### Directions
Among the entries that follow, find every line with the word "Select" and copy it.

(Stored items)
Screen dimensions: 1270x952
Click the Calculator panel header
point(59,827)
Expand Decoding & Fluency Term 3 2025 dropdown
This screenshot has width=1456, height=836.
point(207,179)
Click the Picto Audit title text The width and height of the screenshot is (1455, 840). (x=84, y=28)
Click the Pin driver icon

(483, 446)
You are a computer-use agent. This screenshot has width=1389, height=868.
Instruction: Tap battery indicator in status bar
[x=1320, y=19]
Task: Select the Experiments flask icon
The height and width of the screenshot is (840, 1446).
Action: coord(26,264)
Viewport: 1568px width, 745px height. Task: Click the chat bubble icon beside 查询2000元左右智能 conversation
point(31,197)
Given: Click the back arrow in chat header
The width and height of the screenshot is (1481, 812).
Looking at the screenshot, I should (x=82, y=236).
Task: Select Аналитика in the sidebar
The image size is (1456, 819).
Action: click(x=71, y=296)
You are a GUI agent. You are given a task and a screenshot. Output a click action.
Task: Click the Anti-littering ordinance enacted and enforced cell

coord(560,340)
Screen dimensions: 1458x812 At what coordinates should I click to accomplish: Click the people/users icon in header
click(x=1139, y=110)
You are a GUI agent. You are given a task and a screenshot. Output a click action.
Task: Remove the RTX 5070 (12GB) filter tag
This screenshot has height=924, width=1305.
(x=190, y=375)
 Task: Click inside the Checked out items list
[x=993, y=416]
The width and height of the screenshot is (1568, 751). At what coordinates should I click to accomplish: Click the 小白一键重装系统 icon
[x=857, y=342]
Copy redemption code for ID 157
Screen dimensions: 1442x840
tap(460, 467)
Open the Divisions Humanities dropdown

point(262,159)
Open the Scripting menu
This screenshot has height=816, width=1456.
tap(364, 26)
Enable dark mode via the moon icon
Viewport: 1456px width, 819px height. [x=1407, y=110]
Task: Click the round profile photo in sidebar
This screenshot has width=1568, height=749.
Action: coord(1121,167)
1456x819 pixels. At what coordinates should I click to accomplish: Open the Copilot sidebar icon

### Reply
Task: Select the Experiments flask icon
Task: Select Аналитика in the sidebar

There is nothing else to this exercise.